林是非道:“爺爺奶奶只會讓我用自己的方法解決,不會阻攔,更不會討厭星星。”









嶽或不信,不撒手:“我不信。”









怎麼可能會有家長在知曉的情況下,讓孩子自己去用武力解決事情呢。









根本不可能。









“好。”林是非再次讓步,說道,“那我們先回家。”









二十分鐘後,嶽或同林是非第二次踏進林家莊園。今天和上次送大橘不同,是真的要在這裡住到國慶假期結束。

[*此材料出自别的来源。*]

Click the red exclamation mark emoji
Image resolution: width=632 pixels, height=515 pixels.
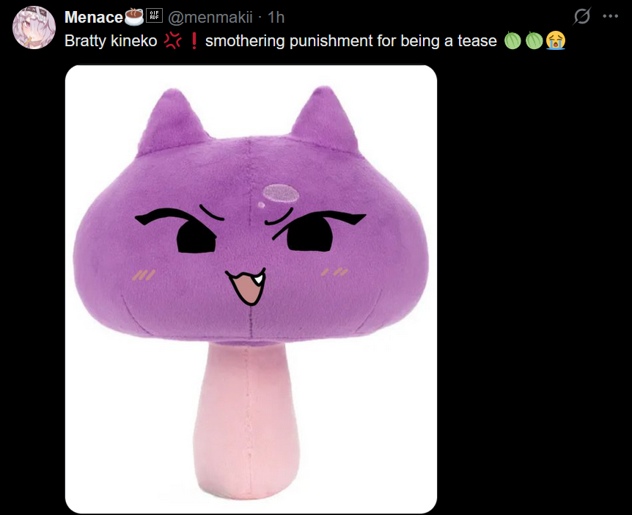tap(194, 41)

一邁進這裡,嶽或心下就開始緊張,應該如何和長輩相處才會討人喜歡的感觀在此時陡然佔領高地。









放學後嶽或故意磨蹭消耗時間,林是非把譚諶馮呈拽到死衚衕修理,二人回來在路上再“談談心”。









時間直接從六點被消耗到七點半,天都黑了。









在灰暗的天色中,嶽或綴在林是非身邊跟他一起走在莊園的石子路上,其他的事情一件都想不起來。









滿腦子只有一會兒見了爺爺奶奶除了喊人,還應該說什麼。









直到一抬眸,莊園內的別墅門外站著兩位儀態很好的老人。









別墅裡燈火通明,他們的身影被從身後屋內洩露而出、以及階梯邊的地燈光線映得柔和。









嶽或剎那之間緊張得腳步頓在原地,怎麼都不再敢往前走。









別說開口先說什麼討喜的開場白,他連喊人都忘了。









聲音直接卡在喉嚨,說不出話。









白綰盈似乎沒發現他有什麼異樣,走下階梯,慈祥和藹,高興地說:“小寶又來了呀。誒啊都長這麼高啦。”









嶽或懵然,腦袋與身體僵硬得沒敢動,只有眼珠下意識側向身旁的林是非。









心道這是林是非的奶奶吧?









可林是非的奶奶跟林是非說話怎麼還要用“你又來了”這樣的句式,但他潛意識裡卻明白這話是對他說的,所以他下意識唇瓣微開,聲音極低:









“......啊?”









隨著這聲“啊”,僵硬封印被瞬時解除,巨大的緊張直接染遍全身。









嶽或聲音像是被卡住的破舊機器,有意識後為了不被銷燬重造而急於表達,當場表演九十度鞠躬,中氣十足道:









“爺爺奶奶好!”









林是非還因為陳譚淵以及陳家人的所作所為陰鬱,憤怒值已達頂端閥值。









見此情景竟沒忍住忽而輕笑出聲,他忙俯身半擁嶽或彎下去的脊背讓他站直,說:“星星不要緊張,爺爺奶奶不吃人。”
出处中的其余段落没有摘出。